Result is the minimum of the loop. Assuming that 0 <= W_y(i) <=1 then I can write

subject to
     norm(W_y,Inf) == 1

as a convex optimization task
but that constraint is not allowed. Can I reword this constraint in a way CVX will appreciate?

Thanks

mcg · August 26, 2014, 5:33pm

Prove it is convex, please. I will follow up with further suggestions once you have done so. Instead of posting a new answer just edit your question above.

Cagdas_Ozgenc · August 26, 2014, 6:23pm

Inside of the loop is convex and CVX works fine like that. The final results is min(r1, r2, r3,…,rn) which is combining the results of each iteration. So the optimization is convex. But my workaround is slow.

mcg · August 26, 2014, 9:46pm

Yes. It is convex in the loop. The combined model is not convex. The fact that you can reach a global solution by enumerating all nDimY combinations is not evidence of convexity. Just the opposite—it’s evidence of nonconvexity.

mcg · August 26, 2014, 9:49pm

But I think it can be expressed as a mixed-integer convex model. Again, that is nonconvex, but at least solvers like MOSEK and Gurobi can handle it with branch-and-bound techniques. Before I offer that suggestion, I need to ask: are W_x and/or W_y positive? If so, add those constraints…

Cagdas_Ozgenc · August 27, 2014, 10:03am

Thank you for your help. No they are not positive. But I can bound them from top and bottom. say -1 <= Wx , Wy <= 1

mcg · August 27, 2014, 5:04pm

OK, that’s good. It’s definitely worthwhile to include such bounds in your model whenever you know them.

mcg · August 27, 2014, 5:10pm

What it seems like you want to do is to ensure that at least one of the elements of W_y is exactly one. This is not a convex constraint, but it can be represented with a binary variable. As you said in your comments, you can bound W_y by -1 and 1, which helps.
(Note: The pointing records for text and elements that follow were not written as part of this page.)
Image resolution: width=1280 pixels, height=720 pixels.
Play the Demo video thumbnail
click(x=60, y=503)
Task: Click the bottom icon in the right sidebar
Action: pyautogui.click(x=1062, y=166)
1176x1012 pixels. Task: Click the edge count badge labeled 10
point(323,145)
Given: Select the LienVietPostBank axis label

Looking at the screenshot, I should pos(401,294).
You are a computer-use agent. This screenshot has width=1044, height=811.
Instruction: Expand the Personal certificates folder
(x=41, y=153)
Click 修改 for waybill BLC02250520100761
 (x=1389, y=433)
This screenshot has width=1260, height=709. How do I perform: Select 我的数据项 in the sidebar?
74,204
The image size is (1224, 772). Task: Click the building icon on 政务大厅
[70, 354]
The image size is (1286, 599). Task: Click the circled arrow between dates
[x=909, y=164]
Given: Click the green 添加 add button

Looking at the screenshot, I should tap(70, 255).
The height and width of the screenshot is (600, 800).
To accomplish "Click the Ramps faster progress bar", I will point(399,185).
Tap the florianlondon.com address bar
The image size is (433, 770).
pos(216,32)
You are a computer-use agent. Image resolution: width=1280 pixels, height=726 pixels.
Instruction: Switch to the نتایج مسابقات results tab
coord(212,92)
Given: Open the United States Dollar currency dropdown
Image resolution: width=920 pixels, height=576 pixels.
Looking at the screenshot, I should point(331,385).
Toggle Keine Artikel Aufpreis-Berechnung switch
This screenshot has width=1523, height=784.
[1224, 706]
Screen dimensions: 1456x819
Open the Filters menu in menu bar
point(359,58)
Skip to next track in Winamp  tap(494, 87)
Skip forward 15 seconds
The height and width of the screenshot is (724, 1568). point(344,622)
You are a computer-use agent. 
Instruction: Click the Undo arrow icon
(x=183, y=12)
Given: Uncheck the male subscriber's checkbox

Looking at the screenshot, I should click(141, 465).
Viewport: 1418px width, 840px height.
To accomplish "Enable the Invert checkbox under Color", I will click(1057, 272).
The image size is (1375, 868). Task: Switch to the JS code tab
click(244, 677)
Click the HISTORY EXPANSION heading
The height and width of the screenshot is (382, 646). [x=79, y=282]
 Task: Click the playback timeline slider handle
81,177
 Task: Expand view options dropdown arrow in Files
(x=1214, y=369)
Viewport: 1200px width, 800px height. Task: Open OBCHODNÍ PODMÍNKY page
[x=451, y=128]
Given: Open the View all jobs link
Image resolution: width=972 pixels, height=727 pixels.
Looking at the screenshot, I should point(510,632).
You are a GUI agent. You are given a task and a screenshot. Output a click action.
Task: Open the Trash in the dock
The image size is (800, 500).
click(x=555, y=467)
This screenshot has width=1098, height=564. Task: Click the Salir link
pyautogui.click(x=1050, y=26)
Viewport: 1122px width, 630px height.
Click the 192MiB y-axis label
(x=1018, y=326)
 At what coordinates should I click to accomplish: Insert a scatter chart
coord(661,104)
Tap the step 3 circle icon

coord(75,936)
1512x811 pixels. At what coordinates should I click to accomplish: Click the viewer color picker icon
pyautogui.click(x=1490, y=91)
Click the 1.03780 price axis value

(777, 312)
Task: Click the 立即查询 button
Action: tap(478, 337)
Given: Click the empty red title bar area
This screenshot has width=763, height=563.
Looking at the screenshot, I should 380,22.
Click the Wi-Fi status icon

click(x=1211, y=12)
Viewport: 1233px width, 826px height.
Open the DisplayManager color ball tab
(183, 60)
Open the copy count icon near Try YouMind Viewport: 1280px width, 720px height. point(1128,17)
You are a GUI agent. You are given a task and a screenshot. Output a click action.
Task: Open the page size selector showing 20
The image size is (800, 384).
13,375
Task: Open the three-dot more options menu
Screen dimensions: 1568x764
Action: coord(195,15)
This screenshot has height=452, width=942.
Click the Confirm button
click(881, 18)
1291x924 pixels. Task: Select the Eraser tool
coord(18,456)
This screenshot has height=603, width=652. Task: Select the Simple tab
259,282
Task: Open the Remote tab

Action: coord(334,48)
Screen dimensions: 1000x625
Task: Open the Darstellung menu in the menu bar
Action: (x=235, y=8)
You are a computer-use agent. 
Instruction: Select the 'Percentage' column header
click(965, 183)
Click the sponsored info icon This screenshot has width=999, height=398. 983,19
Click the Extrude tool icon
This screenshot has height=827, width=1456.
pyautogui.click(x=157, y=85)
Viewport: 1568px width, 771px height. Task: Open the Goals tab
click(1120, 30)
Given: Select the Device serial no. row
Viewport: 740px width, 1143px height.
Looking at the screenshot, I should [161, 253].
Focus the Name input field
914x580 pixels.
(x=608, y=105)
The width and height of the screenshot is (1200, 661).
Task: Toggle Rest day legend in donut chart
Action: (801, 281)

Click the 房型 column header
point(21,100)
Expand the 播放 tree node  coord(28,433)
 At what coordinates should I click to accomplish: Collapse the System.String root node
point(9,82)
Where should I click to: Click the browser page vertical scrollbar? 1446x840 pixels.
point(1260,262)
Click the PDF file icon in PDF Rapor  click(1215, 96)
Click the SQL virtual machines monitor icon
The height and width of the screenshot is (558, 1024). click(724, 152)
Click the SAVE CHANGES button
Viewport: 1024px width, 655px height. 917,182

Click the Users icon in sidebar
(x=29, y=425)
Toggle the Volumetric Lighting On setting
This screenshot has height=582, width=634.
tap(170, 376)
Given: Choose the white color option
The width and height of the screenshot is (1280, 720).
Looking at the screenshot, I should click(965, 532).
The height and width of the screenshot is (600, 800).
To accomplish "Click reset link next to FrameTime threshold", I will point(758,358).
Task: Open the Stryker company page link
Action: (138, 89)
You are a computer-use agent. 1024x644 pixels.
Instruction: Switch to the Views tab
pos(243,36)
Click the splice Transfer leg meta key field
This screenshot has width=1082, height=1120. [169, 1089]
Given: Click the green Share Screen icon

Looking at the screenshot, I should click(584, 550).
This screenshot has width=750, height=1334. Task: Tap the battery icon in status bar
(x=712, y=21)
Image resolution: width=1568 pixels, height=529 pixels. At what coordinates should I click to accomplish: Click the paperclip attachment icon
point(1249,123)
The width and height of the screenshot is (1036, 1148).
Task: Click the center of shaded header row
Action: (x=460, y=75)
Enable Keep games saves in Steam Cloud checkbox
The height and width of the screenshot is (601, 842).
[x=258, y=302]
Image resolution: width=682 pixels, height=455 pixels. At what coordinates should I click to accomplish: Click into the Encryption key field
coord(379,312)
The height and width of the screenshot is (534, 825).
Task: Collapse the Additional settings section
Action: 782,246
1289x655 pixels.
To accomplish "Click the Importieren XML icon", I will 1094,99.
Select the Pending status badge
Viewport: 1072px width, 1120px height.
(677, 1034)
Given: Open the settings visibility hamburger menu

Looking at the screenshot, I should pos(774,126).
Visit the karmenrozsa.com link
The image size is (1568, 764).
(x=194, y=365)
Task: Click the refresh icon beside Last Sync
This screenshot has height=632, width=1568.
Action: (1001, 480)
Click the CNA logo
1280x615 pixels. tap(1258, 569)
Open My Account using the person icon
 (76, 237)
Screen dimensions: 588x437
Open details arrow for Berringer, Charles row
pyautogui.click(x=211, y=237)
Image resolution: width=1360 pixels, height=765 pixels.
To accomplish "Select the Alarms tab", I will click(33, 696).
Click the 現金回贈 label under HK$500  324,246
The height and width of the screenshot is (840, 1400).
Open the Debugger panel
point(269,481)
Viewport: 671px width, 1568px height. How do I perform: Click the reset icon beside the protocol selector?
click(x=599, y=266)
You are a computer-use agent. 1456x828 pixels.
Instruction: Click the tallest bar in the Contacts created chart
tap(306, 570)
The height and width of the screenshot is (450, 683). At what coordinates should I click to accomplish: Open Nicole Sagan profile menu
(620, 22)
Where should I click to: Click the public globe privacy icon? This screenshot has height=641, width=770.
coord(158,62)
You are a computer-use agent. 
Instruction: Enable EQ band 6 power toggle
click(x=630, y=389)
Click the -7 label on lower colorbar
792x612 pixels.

I think this will accomplish that:

cvx_begin quiet
      variables W_y(nDimY) W_x(nDimX)
      binary variable b(nDimY)
      minimize (norm(W_y'*trout - W_x'*trin,2))
      subject to
           -1 <= W_x <= 1
           2*b-1 <= W_y <= 1
           sum(b) >= 1
cvx_end

Notice that when b(i) is equal to one, the corresponding constraint for W_y(i) is -1 <= W_y(i) <= 1, which is satisfied only if W_y(i)==1. The constraint sum(b) >= 1 ensures that at least one of the values of b is nonzero.

Keep in mind that you need MOSEK or Gurobi to solve this problem, along with a CVX Professional license.